● DATA PROVIDED

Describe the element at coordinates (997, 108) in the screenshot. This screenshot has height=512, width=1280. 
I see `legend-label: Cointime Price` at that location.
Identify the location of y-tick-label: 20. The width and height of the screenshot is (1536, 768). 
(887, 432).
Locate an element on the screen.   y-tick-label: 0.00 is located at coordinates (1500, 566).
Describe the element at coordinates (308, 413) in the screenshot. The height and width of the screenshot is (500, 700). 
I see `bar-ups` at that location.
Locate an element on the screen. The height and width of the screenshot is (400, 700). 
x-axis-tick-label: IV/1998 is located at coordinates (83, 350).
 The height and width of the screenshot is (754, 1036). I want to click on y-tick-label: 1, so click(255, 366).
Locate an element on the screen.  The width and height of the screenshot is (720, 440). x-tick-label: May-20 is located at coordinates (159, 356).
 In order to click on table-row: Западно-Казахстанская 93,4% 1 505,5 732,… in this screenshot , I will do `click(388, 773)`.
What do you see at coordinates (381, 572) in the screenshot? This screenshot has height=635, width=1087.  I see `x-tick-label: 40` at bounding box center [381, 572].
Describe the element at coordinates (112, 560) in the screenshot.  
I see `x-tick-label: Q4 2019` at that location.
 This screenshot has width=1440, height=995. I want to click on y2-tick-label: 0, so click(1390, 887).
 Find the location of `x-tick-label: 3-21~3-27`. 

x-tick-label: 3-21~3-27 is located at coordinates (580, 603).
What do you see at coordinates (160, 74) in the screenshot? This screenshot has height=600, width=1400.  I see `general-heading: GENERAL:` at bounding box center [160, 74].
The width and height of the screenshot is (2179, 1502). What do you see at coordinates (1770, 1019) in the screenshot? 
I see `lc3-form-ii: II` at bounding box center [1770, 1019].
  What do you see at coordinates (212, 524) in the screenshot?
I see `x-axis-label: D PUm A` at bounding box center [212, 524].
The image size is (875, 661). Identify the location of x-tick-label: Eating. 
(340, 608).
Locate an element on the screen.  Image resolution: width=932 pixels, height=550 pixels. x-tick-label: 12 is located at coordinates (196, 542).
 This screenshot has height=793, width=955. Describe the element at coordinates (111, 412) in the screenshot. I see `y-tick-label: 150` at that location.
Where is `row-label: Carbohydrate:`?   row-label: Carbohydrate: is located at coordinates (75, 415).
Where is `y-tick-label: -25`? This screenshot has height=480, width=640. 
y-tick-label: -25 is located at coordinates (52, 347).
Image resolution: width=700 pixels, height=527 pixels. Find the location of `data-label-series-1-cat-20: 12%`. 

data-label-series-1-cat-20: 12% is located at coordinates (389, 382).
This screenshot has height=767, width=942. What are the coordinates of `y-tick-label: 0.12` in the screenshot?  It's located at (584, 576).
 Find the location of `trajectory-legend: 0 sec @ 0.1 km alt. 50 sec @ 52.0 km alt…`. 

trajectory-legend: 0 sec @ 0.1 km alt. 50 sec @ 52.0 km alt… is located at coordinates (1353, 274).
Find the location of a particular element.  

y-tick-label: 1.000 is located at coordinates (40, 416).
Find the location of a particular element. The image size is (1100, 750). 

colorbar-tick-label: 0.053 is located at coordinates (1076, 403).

● TASK REQUIREMENTS
Can you reproduce, character for character, the lines of the listing from the one containing "Image resolution: width=700" through the one containing "This screenshot has height=767, width=942.", including both of those lines?

● ANSWER FOR THE TASK
Image resolution: width=700 pixels, height=527 pixels. Find the location of `data-label-series-1-cat-20: 12%`. 

data-label-series-1-cat-20: 12% is located at coordinates (389, 382).
This screenshot has height=767, width=942. What are the coordinates of `y-tick-label: 0.12` in the screenshot?  It's located at (584, 576).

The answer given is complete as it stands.